UPDATE: new neighbors halt maritime center
The latest proposal for a maritime center location would use town-owned land at the intersection of Water and Bridge streets, and secure a $1 million grant originally slotted for a maritime center at the abutting 4 Water Street. However, since Town Meeting voters denied the $765,000-purchase of 4 Water Street for a maritime center, the property has been sold elsewhere, and the new neighbors have concerns about the project.
“The purpose and scope of what was being proposed made no sense from a community perspective and from our own perspective,” said George Leontire, who, along with Will Milbury of Milbury & Company, will be closing on the 4 Water Street property in a few weeks.
Leontire and Milbury approached the Water Street Landing Rehabilitation Committee—which has since been on the job to repurpose the $1 million grant from the Massachusetts Seaport Economic Council—with concerns about the project’s design, including the building’s aesthetics and public access.
“[The current design] only helps transitory services for the existing boating community,” said Leontire. “What we hope to see is a plan that gives more access to the general public and not just a grand building.”
Despite pressures of a November 1 grant application deadline, Town Administrator David Cressman cancelled the committee’s scheduled presentation of a revised plan and budget at the August 22 Select Board meeting, saying that there was no point in presenting until a solution could be found.
“If they come to agreement, the Select Board can meet on [September 6] to weigh in.
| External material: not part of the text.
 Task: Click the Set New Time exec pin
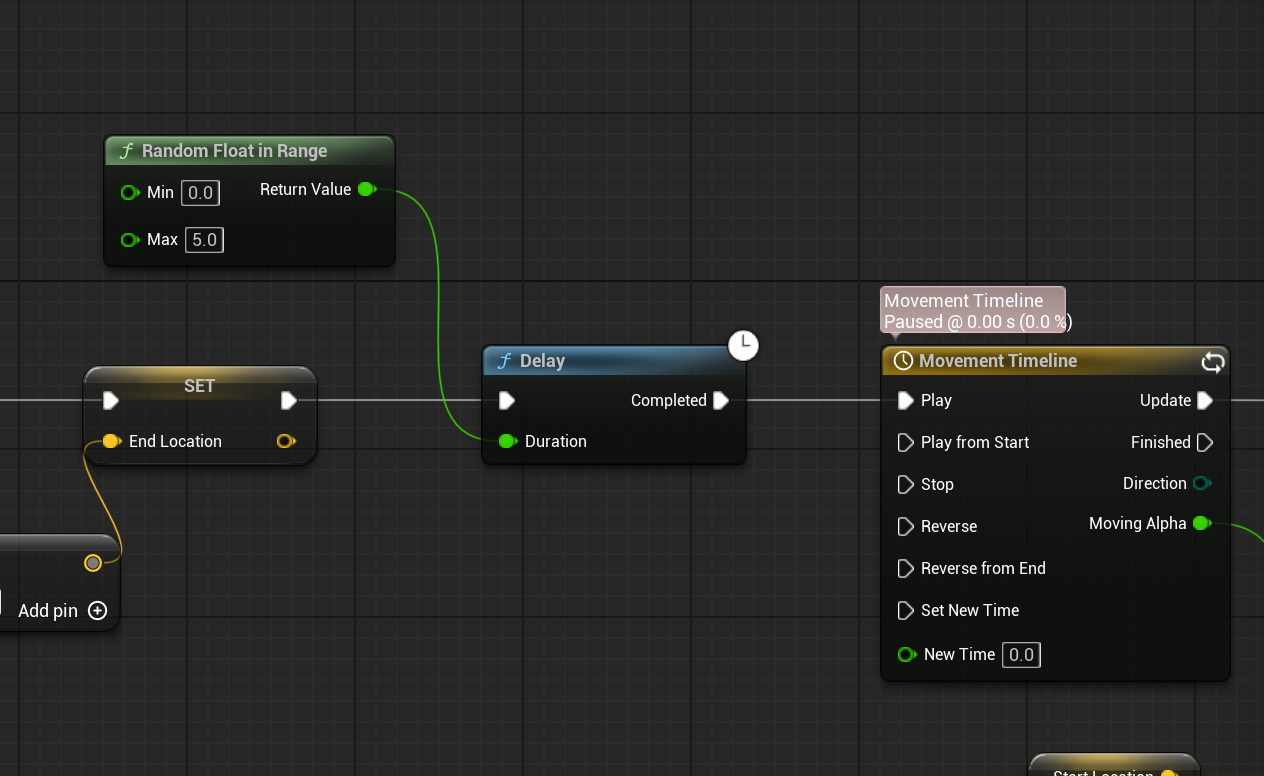(906, 610)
Otherwise, that’s the end of the project,” said Cressman.
The committee’s proposal for the $1.3 million project included a 10-by-100-foot floating concrete dock running parallel with the Padanaram Bridge, which would provide room for larger power boats to dock; a two-story, 20-by-40 foot visitor's center, which would also house the harbormaster and bridge tender; a 15-by-65-foot deck area to serve as an esplanade for walking; a rollout mat to assist in launching dinghies and small boats; a handicap-accessible ramp connecting the esplanade and the aforementioned floating dock; and a makeover for the parking lot.
Leontire had a few suggestions, including making the building into a one-story, so as to not interfere with views of the harbor from his property, the properties lining the east side of Water Street, and the new Farm & Coast Market, which currently overlooks the Padanaram Bridge.
Leontire said the current design also opens up towards his property, which is only 25 feet away. He’d rather see activity open up towards the water. Leontire already proposed a solution for this too.
“Move the building out of the high water area and into the parking area,” he said. He explained that by putting the building on the outer edge of the parking lot so that it overhangs the current dirt ramp, there would still be room for parking spaces, a deck, and uninterrupted views of the ocean.
This way, the visitor’s center provides public space in the front of the building, not towards his property, Leontire said.
“My goal here is not to stop the project. I think that it wasn’t fully thought through,” said Leontire, adding that he hopes to be in agreement over the project design by August 25, at the Waterways Management Commission meeting.
“The building was the wrong kind of building. It doesn’t fit in with Padanaram,” said Leontire, who would like to see a more historically significant design that increases public access to the water from the street. “I see all the time people who come to Padanaram. You get an ice cream and there’s absolutely no place to go,” he said, implying a better design would solve that problem.
The previous Water Street maritime center proposal depended on $466,000 in Community Preservation Act funds—which are raised through a 1½ percent property tax surcharge—alongside the grant. Committee members had hoped to keep that money for the revised plan.
Members of the Water Street Landing Rehabilitation Committee declined comment.